I've made a lot of holsters and wet mold them to the pistol - but most have been for SA revolvers - BP such as '51, '61 Colt Navies, New Vaquero, etc. and vintage DA revolvers such as Colt Army Special, S & W M & P. The holsters I make secure the pistol well - the safety strap issue is just one of "my things". The only semi-auto I own is a Ruger SR9 and the holster for that which I made holds is tightly as well.
I had purchased a used Bersa .380 Thunder CC with the intention of carrying that for CC. I liked the thought of the first shot being DA and then going to where all you had to do was pull the trigger - I didn't like it. After the first shot (DA) the trigger became much too sensitive for me and I actually touched off an unintended second shot down range.
I'm pretty much a revolver guy so I started looking at what was available and finally settled on a Ruger 357 LCR. For me, it fit the bill. It's my first "snubbie" and I have to say that I really like it. However, being a leatherworker, I have been looking at it and toying with different ideas of what would be the best carry holster design for me. Looking at it in that way, the outside profile of the pistol does not really lend itself well to a safety strap due to it not having an exposed hammer.
For my own use, I make my holsters so that they are canted forward for right side belt carry. In holding the LCR up it appears that I can easily make a pattern for the holster which will allow the cant and also allow for a safety strap if I want one. If the holster is wet molded well, it probably would not require one.
rodfac - as a holster maker you've given some excellent pointers and ideas - much appreciated. I was in the habit of making my holsters out of about 12 oz tooling leather (approx. 1/8 thickness). Last year, I was able to hand select a hide that was heavier and pretty consistent in thickness all over. I will probably try one with that - I will also plan to incorporate a welt which I don't normally do. I'm sure that after I fit the pattern I'll be making several to try different things. As a sidenote to that - I usually use an antique saddle tan water based dye and after the holster is wet molded, it retains the stiffness needed.
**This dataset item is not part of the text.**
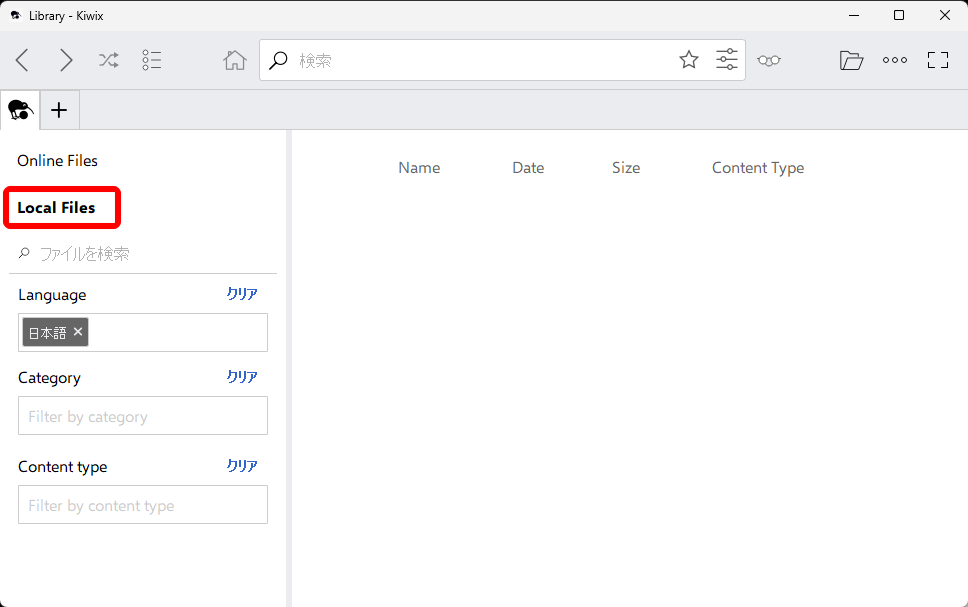This screenshot has height=607, width=968.
Task: Go to the home page icon
Action: pos(235,60)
Last year, I experimented with "vinegaroon" (vinegar with dissolved iron in it) which gives a nice deep black. I made a holster for a Super Bearcat and after I wet molded it, it was like it was custom cast to the pistol - a nice snug fit and held the pistol tightly which requires just a slight tug to release. I'm not sure how the vinegaroon dye will affedt the thicker skirting leather I have but hopefully it will dry it enough to be rigid and secure the Ruger LCR like it did on the one for the Bearcat. Following wet forming and drying, I usually follow up with several coats of pure virgin olive oil and then paste wax. It seems to put enough "life" into the leather but doesn't soften it.
When I get the holster done, or holsters, I'll post photos of them so you can see what I came up with. Thank you all again for your kind responses and input - it's greatly appreciated!
To the LEOs, both past and active, thank you for your input and please know the respect we all have for you and the danger and difficulties your jobs entails in your service to the public!